Vu la procédure suivante :
Procédure contentieuse antérieure :
La société anonyme à responsabilité limitée (SARL) Level 3 Communications France, dont la nouvelle dénomination sociale est SARL Centurylink communications France, a demandé au tribunal administratif de Lille de condamner l'établissement public Voies Navigables de France (VNF) à lui verser une somme de 126 794,14 euros en réparation du préjudice qu'elle estimait avoir subi.
Par un jugement n°1700776 du 4 décembre 2019, le tribunal administratif de Lille a rejeté cette demande.
Procédure devant la cour :
Par une requête, enregistrée le 31 janvier 2020, la société Centurylink communications France, représentée par Me Marie-Aline Maurice, demande à la cour :
1°) d'annuler ce jugement ;
2°) de condamner l'établissement public Voies Navigables de France (VNF) à lui verser une somme de 126 794,14 euros, assortie des intérêts au taux légal à compter de la demande préalable et avec capitalisation des intérêts, en réparation du préjudice qu'elle estime avoir subi ;
3°) de mettre à la charge de VNF une somme de 5 000 euros sur le fondement de l'article L. 761-1 du code de justice administrative.
Elle soutient que :
- le jugement attaqué est irrégulier en raison de l'insuffisance de sa motivation lorsqu'il a écarté la responsabilité quasi-délictuelle et quasi-contractuelle de VNF ;
- la responsabilité de VNF est engagée, à titre principal, sur le fondement de la responsabilité contractuelle pour manquement à son obligation d'exécution de bonne foi des conventions d'occupation du domaine public, dès lors que, d'une part, les tarifs prévus dans les conventions n'ont pas été modifiés pour être mis en conformité avec les plafonds réglementaires institués en 2005, et, d'autre part, ces tarifs n'étaient pas raisonnables et proportionnés par rapport à l'usage du domaine public fluvial concerné ;
- la responsabilité de VNF est également engagée, à titre subsidiaire, sur le fondement de la responsabilité quasi-délictuelle ;
- la responsabilité de VNF est engagée, à titre infiniment subsidiaire, sur le fondement de la responsabilité quasi-contractuelle pour enrichissement sans cause ;
- son préjudice financier pour la période du 1er janvier 2012 au 31 mars 2015 résultant de la disproportion des tarifs pratiqués pour l'occupation du domaine public peut être évalué à la somme de 126 794,14 euros.

*****

**À faire**
[a] Dans le texte sur le litige avec VNF, quelle somme la société demande-t-elle de mettre à la charge de VNF sur le fondement de l'article L. 761-1 du code de justice administrative ?
[b] Poursuivez le texte sur le litige avec VNF après sa dernière phrase.
Les données qui suivent ne sont pas nécessaires.

**Données affichées**
*****

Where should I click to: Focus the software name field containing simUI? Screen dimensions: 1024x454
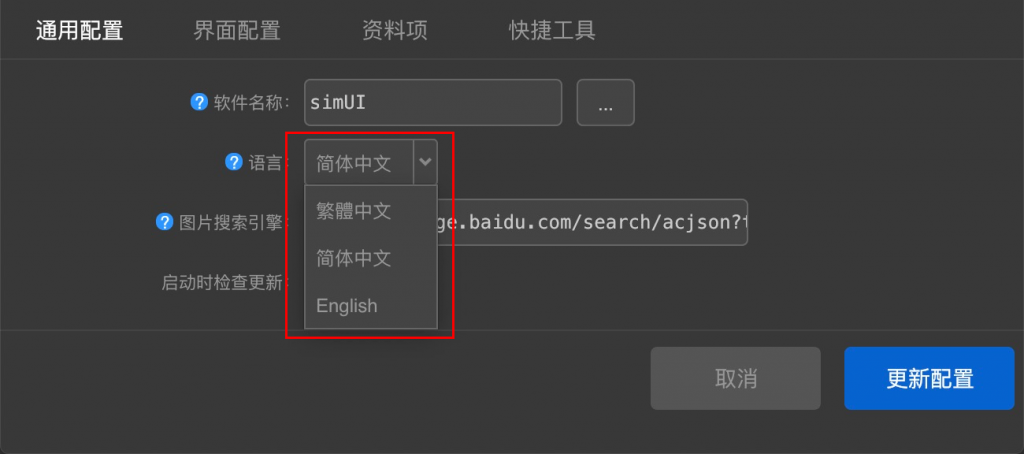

*****

**Réponses**
[a] 5 000 euros.

[b]
Par un mémoire en défense, enregistré le 22 juin 2020, l'établissement public Voies Navigables de France (VNF), représenté par Me Arnaud Cabanes et Me Barbara Teissier du Cros, conclut au rejet de la requête et à la mise à la charge de la société Centurylink communications France de la somme de 5 000 euros sur le fondement de l'article L. 761-1 du code de justice administrative.
Il soutient que les moyens de la requête ne sont pas fondés.
Par une ordonnance du 14 décembre 2020, la clôture d'instruction a été prononcée avec effet immédiat en application des articles R. 611-11-1 et R. 613-1 du code de justice administrative.
Vu les autres pièces du dossier.
Vu :
- le code des postes et des communications électroniques ;
- le décret n° 2005-1676 du 27 décembre 2005 ;
- le code de justice administrative.
Les parties ont été régulièrement averties du jour de l'audience.
Ont été entendus au cours de l'audience publique :
- le rapport de Mme Naïla Boukheloua, première conseillère,
- les conclusions de M. Aurélien Gloux-Saliou, rapporteur public,
- et les observations de Me Jaoued Radi, représentant la société Centurylink communications France, et de Me Christophe de Saint-Pern, représentant Voies Navigables de France.
Considérant ce qui suit :
Sur l'objet du litige :
1. La société Centurylink communications France relève appel du jugement du 4 décembre 2019 par lequel le tribunal administratif de Lille a rejeté sa demande tendant à la condamnation de l'établissement public Voies Navigables de France (VNF) à lui verser une somme de 126 794,14 euros en réparation du préjudice qu'elle estime avoir subi.
Sur la régularité du jugement :
2. En motivant le rejet des conclusions subsidiaires présentées par la société Centurylink communications France tendant à l'engagement de la responsabilité quasi-délictuelle de VNF, et de ses conclusions très subsidiaires tendant à l'engagement de la responsabilité quasi-contractuelle de VNF, par la circonstance que cette société se trouvait liée à VNF par deux conventions et qu'elle ne pouvait donc exercer à l'encontre de cet établissement public, en raison des préjudices dont elle demandait réparation, d'autre action que celle procédant de l'exécution de ces conventions, le tribunal administratif de Lille a suffisamment motivé son jugement.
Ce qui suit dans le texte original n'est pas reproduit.